Para Alan Kingsberg, a grande diferença entre escrever o roteiro de uma série e o roteiro de uma longa metragem é que, a série é um processo contínuo com regras e costumes e modelos que têm que ser cumpridos para cada episódio. Abaixo, publicamos trecho da entrevista concedida ao b_arco pelo roteirista, antes de sua chegada a São Paulo para ministrar um curso e um workshop no b_arco.
Alan escreveu numerosas séries para canais abertos e a cabo, incluindo Law and Order, Nickeloden’s e Are You Afraid of the Dark, da NBC. E também foi showrunner em cinco séries de animação de Tv, incluindo os hits: Winx Club, Pokemon e Cubix. Como show runner, ele produziu/escreveu mais de 220 episódios de 30 minutos.
1) b_arco: No Brasil atualmente a produção de séries para Tv espelha o modelo do cinema, onde na maioria dos casos é o diretor quem conduz o processo criativo. Em nossa telenovela, por outro lado, é o autor quem cumpre esse papel. Como funciona o modelo americano, no caso das produções de séries e/u sitcoms? E por quais motivos este modelo seria mais ou menos vantajoso?
Alan: A TV americana é um meio de escritor. Os Showrunners tanto nos dramas de uma hora, como nas comedias de meia hora, são quase sempre os escritores. O sucesso de uma serie exige a geração de entre 13 a 22 excelentes episódios ao ano – o que significa 88 excelentes histórias (desde que cada programa pode ter quatro histórias) e isso só se consegue os escritores. Muitas vezes o programa terá um produtor executivo ou produtor coexecutivo que é o diretor. e essa pessoa toma conta da aparência do programa (look of the show) e da contratação dos diretores dos episódios. Dá para ver numa série como The Shield (O Escudo), o diretor Scott Brasil criou uma aparência distinta e dinâmica que contribuiu muito para o sucesso da série. Mas o coração e o ímpeto da série, de uma temporada pra outra, realmente dependia do showrunner. o escritor, Shawn Ryan.
2) b_arco: Em um dos extras de “Friends” é retratada uma reunião da equipe criativa, onde todos os roteiristas discutem um episódio da série. Este mesmo modelo de trabalho é adotado também no dia-a-dia de outras sitcoms? Indo mais adiante, há uma diferença no modelo de trabalho entre séries e sitcoms nos EUA?
Alan: Todos os programas têm salas de escritores, mas cada um as utiliza de diferentes formas. No 30 Rock, tem duas salas com aproximadamente 4 escritores em cada sala. Uma sala tem a pauta de criar os 3 ou 4 histórias que integram um episódio. A outra sala se dedica a revisar as cenas, afinando as piadas e gerando o roteiro de produção. shooting script. No meio deste processo, um escritor individual tenta redigir um rascunho inicial do roteiro. Pelos programas de uma hora, tem uma sala onde os escritores “quebram” as histórias, o que quer dizer que eles elaboram as cenas e definem o ritmo do episódio. Normalmente isso é realizado pelo escritor e o showrunner, e às vezes os produtores coexecutivos também são escritores. Aí o escritor tira o modelo e definição parcial do ritmo, e escreve uma versão do episódio. Quebrar a história demora aproximadamente uma semana. Aí, a redação do próprio roteiro demora entre uma semana a 10 dias.

Conteúdo da listagem

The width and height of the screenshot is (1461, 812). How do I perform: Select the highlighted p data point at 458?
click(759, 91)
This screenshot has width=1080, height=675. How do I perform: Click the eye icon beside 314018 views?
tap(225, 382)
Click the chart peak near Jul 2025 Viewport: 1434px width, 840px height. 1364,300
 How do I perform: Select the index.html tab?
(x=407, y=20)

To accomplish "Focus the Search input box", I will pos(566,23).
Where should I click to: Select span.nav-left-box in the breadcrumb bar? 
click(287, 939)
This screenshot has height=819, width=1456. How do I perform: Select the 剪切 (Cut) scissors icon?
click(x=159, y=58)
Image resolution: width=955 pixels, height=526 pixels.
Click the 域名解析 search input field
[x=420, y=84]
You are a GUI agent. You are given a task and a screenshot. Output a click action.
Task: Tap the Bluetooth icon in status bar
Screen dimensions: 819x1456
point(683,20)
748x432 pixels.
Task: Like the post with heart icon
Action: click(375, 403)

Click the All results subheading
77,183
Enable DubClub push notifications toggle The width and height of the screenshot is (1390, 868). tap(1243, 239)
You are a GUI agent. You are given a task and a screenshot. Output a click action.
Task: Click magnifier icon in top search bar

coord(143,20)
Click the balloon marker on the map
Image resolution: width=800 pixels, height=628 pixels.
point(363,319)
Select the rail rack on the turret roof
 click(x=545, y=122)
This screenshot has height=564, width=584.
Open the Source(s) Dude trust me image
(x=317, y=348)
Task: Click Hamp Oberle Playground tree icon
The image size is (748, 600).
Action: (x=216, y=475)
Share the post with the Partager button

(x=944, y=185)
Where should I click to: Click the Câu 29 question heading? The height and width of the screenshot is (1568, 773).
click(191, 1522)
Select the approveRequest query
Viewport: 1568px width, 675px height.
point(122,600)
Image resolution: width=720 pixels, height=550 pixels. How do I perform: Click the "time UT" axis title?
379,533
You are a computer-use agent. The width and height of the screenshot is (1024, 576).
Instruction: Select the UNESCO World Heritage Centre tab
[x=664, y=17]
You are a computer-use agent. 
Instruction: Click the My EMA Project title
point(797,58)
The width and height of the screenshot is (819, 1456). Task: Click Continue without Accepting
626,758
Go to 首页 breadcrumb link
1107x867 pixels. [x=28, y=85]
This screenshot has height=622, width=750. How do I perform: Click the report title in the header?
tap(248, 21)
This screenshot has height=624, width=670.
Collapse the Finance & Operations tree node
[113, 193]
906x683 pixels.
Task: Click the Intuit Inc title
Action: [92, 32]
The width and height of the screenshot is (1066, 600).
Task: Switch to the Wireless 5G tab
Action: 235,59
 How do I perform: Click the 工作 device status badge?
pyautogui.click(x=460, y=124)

Exercício proposto A
Quais séries de animação em que Alan foi showrunner a entrevista cita pelo nome?
Exercício proposto B
Reproduza da entrevista a passagem que vai de "Alan: A TV americana" até "escritor, Shawn Ryan.".
A listagem não tem relação com a entrevista.

Resposta A
Winx Club, Pokemon e Cubix.

Resposta B
Alan: A TV americana é um meio de escritor. Os Showrunners tanto nos dramas de uma hora, como nas comedias de meia hora, são quase sempre os escritores. O sucesso de uma serie exige a geração de entre 13 a 22 excelentes episódios ao ano – o que significa 88 excelentes histórias (desde que cada programa pode ter quatro histórias) e isso só se consegue os escritores. Muitas vezes o programa terá um produtor executivo ou produtor coexecutivo que é o diretor. e essa pessoa toma conta da aparência do programa (look of the show) e da contratação dos diretores dos episódios. Dá para ver numa série como The Shield (O Escudo), o diretor Scott Brasil criou uma aparência distinta e dinâmica que contribuiu muito para o sucesso da série. Mas o coração e o ímpeto da série, de uma temporada pra outra, realmente dependia do showrunner. o escritor, Shawn Ryan.